Dès la première séance elle m’a annoncé la
couleur : J’ai peur de devenir folle. Pourquoi ça tombe sur moi ?! Elle
était en colère, et me demandait souvent si je la trouvais normale. Ses récits confus,
fantasques tenaient sur un fil, quand elle ne se murait pas dans le silence.
(...)
En
son absence, je songe à ses yeux vert opaline, à la sinuosité que dessine la
rencontre de son front avec la racine de ses cheveux, à sa peau délicate, ses
lèvres sensibles. Et l’envie de la caresser, de tenir son visage dans mes
mains, de lui chuchoter des mots tendres ou salaces, d’entendre sa façon
si particulière de dire j'en raffole, idiot, pour un oui ou pour un
non.
La
prochaine fois, elle sera encore plus ravissante, je la tiendrai par la taille,
on ira au Bar Déco.

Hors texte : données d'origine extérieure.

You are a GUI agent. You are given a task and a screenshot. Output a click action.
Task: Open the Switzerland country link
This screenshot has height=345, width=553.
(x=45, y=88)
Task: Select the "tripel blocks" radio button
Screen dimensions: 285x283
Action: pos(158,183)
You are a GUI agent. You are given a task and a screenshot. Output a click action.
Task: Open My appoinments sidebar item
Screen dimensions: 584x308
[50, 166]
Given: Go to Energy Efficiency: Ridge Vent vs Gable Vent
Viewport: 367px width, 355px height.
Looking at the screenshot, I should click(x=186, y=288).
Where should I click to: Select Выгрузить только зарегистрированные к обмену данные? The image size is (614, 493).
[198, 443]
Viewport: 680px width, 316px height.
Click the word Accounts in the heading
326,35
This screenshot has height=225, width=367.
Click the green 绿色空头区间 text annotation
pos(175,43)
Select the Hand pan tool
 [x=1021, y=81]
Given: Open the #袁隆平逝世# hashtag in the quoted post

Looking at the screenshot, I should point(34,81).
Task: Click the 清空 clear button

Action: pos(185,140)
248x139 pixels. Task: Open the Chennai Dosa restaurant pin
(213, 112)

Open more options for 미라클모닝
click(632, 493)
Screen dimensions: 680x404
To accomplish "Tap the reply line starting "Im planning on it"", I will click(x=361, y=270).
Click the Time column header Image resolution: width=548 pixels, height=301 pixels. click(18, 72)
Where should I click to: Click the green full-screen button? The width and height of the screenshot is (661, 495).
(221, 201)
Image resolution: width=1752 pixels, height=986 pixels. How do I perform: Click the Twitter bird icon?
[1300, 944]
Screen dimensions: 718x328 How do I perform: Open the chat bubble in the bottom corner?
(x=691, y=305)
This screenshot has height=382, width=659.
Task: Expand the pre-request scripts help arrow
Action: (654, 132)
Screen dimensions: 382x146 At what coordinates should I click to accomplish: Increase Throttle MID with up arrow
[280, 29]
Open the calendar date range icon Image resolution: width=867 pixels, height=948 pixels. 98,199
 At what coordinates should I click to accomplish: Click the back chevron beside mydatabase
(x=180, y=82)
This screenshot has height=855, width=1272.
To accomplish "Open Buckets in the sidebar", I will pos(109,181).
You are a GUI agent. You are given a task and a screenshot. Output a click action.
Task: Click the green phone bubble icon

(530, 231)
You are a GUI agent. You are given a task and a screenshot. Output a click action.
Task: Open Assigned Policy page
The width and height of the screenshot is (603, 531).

Il faut la faire rire. Prévoir qu’elle ne supportera
pas trop longtemps la fumée, sortir, prendre l'air, rester attentif à la
moindre de ses envies.
Début
juillet, elle est revenue, étincelante. Viens avec moi, on va à Salzbourg.
On s’installe dans la
maison de son père, murs hauts, sol carrelé. A l’époque on ne mettait pas de
joint, c’est plus joli. Au-dessus du piano, il y avait une belle gravure, Saint
Matthieu et l’Ange. Regarde bien, on dirait que l’ange va parler, j’aime
bien ce jeu entre le blanc du drap et le rouge de la tunique. Sinon fais comme
chez toi, mon père est en vacances. Le soir, entre autres, elle me lisait des
vers en allemand, l’après-midi, on se promenait dans son Mini Cooper.
Quartier libre le matin.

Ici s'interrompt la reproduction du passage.